The next two windows betray a more ancient style in the fine figures of the apostles (their heads, alas, are modern), and in the scenes from their lives, which are of a deeper tone than the former one; but even more beautiful is the last window, which does not seem to have been restored within the last three centuries, and where the colours standing out from a creamy background are very lovely. The two large and grand figures of two apostles are believed by Herr Thode to be from drawings by Cimabue.
Both Francesco di Terranuova and Valentino da Udine were employed to repair all the windows about 1476, large sums being expended, principally by the Popes who never ceased to patronise the franciscan Basilica. A most comical appearance is given by the distressing additions made in our own time of modern heads upon bodies of the thirteenth or fourteenth century. Until very lately an exquisite rose window was to be seen over the eastern door, now replaced by white glass; one would like to know how it so mysteriously disappeared and where it now is.
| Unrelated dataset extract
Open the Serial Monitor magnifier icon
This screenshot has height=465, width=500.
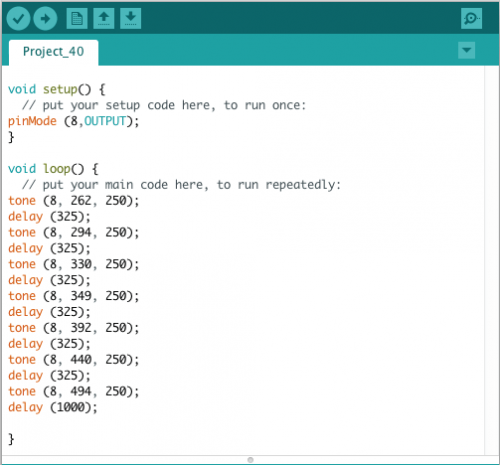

No pains had been spared to make San Francesco as lovely in every detail as the brain of man could devise, and it is most remarkable how the frescoes belong to the general idea of the building as though every artist had thought as much of this unity as of the individual perfection of his work. The beautiful papal throne in the choir, of white marble encrusted inmosaic with its frieze of strange animals in low relief, its arms supported by red marble lions, is almost a replica of the Soldan's throne in Giotto's fresco, and was designed by Fuccio Fiorentino in 1347, when the architecture that Giotto delighted in was still the recognised style in Italy.[72]The marble and mosaic altar is of the same date, and the octagonal pulpit of sculptured stone, with saints in small tabernacles, spiral columns and designs of leaves slightly tinted, supposed also to be by Fuccio, is placed at the corner of the wall of the nave looking as if it had grown there. The columns supporting the arched gallery round the church have each been painted to represent mauve and rose-coloured marbles, and there is not a single space in all the building which has not been decorated to harmonise with the frescoes, giving a perfect sense of infinite completeness and beauty, to which time has added by mellowing everything into a pale orange colour—the colour of Assisi.